How to boost tourism in SA


The optimism after the 2010 World Cup has given way to pessimism following the visa regulations saga that did nothing but hurt the local tourism industry.

A rough calculation on recently released tourism numbers suggests that the additional rise in tourism numbers from the World Cup was completely nullified by the new visa regulations. (That blow has now been softened by changes to the regulations.)

Tourism is vital to our economy for at least two reasons: It’s labour-intensive, and this labour is often female and unskilled. For roughly every nine tourists that visit South Africa, one job is created. More importantly, its impact is spatially dispersed.

Labour-intensive manufacturing is almost always concentrated in large metropolitan areas. Tourists travel to Cape Town, but also to Clarence, Clanwilliam and Coffee Bay.

In a research paper published in Local Economy, Gareth Butler and Christian Rogerson report the results of interviews with black employees of tourism establishments in Dullstroom, known for its fly-fishing and agribusiness.

The authors find that when most employees are recruited, they have little more than a high school certificate, but gain valuable skills through on-the-job training (mostly improving their computer literacy) or, for some, through more formal tertiary qualifications, including university degrees paid for by the employers.

In short, the sector provides opportunities in areas where there are few alternative income sources.

What can be done to increase the numbers of tourists visiting SA? The most obvious answer is: make it as easy as possible for foreigners to temporarily enter our country.

Enough has been written about the absurd visa regulations. But let me add: in an attempt to prevent child trafficking, the regulations have hurt far more South African children by reducing the income (possibilities) of their mothers, who would have found work in the tourism industry had more tourists entered.

Making it easy for tourists also includes better and affordable transport to the country. More flights might require competitive airport landing slots. So would efficient and safe border posts. And once here, allow them to use services they trust, like Uber taxis and Airbnb accommodation (with the upshot of even more dispersed beneficiaries).

Advertising can help. Many countries try to boost their international image, for example, by hosting events. We did this with the 2010 World Cup and will again in 2022 with the Commonwealth Games.

The tourism increases from the World Cup, as María Santana-Gallego and I show in a Journal of Sports Economics paper, were large and continued for a few years after the event.

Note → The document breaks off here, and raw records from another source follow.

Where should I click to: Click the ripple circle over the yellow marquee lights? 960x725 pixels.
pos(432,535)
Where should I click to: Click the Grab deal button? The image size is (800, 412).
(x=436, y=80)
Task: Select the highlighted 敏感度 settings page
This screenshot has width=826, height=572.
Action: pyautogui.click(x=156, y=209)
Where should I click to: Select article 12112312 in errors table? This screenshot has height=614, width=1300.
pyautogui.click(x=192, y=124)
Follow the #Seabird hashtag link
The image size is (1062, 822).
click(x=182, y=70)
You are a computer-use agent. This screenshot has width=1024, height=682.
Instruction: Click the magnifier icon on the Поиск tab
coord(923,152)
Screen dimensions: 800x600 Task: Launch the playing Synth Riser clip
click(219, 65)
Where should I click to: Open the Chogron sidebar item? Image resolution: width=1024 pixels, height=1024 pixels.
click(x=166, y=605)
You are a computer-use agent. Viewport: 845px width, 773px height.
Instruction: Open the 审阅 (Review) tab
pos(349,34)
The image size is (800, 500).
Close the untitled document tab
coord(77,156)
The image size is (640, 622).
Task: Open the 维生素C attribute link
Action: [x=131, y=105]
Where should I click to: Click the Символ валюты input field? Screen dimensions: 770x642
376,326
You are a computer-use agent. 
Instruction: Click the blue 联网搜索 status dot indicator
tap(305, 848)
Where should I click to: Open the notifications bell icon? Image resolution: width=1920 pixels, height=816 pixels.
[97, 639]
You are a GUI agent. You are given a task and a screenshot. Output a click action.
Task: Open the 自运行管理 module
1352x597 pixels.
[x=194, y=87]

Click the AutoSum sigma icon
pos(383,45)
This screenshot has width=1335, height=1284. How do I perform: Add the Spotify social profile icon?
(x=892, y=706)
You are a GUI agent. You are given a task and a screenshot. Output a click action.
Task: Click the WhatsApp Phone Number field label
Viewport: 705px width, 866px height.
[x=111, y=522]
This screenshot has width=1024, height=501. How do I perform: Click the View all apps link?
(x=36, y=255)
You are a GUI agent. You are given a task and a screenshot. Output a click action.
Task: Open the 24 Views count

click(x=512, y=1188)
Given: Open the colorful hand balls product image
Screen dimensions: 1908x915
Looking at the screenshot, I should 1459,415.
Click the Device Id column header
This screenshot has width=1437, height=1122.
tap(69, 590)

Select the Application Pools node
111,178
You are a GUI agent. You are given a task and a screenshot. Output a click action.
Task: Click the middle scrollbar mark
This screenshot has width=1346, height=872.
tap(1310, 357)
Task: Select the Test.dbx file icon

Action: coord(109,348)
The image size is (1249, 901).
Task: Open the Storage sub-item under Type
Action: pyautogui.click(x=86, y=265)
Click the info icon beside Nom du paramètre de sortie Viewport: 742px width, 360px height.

But a new paper in the Journal of Economic Perspectives by two gurus of sports economics, Robert Baade and Victor Matheson, warns against hosting mega-events. They find that “in most cases the Olympics are a money-losing proposition for host cities; they result in positive net benefits only under very specific and unusual circumstances”.

The cost-benefit proposition is also worse for cities in developing countries, they say. Ouch. Those who dream of a Durban, Johannesburg or Cape Town Olympics take note.

Industry support, as with other sectors, seems to be of little help; often, the best governments can do for exports (tourism is formally known as travel service exports) is to ensure a safe and open business environment.

One of the first reactions to the Paris attacks in November last year, for example, was the fear that terrorism will harm France’s massive tourism industry. Paris was the world’s third-most-visited city in 2015.

France remains, by a large margin, the world’s most-visited country. Travel and tourism services contribute 9.1% to its GDP (SA is slightly higher at 9.4%, but significantly below New Zealand, for example, at 17.4%).

The fear seems justified: of course tourists would prefer to travel to places where they are less likely to be killed, mugged, or even required to pay a bribe. And in a recent working paper, I (with two Spanish co-authors) find exactly that: a 1% increase in the ratio of terrorist attacks per 10 000 inhabitants reduces tourist arrivals by 2.3%.

We find that the effects of terrorism and crime are greater for leisure tourism than for business tourism but that corruption affects only business tourism.

Safety and security remains a central concern when travelling to SA. Even though the statistics show that tourists are safe, the perception of safety is what matters most. (Consider the actual versus perceived threat of Ebola.)

The good news is that we also find that tourists from more unstable countries are more tolerant of terrorism, crime and corruption in the destination country.

The rapidly expanding middle classes of China and especially India (cricket!) offer excellent opportunities for our tourism industry; on aggregate, the perception of crime and corruption, the statistics show, will have less of an effect on their decision to travel.

SA has many wonders to delight leisure and business tourists. Let’s welcome them with open borders and convenient regulations.

 And if you’re in the tourism industry, perhaps it’s good to shift focus to new markets where perceptions of safety and security are less likely to play a deciding role.

*Johan Fourie is associate professor in economics at Stellenbosch University.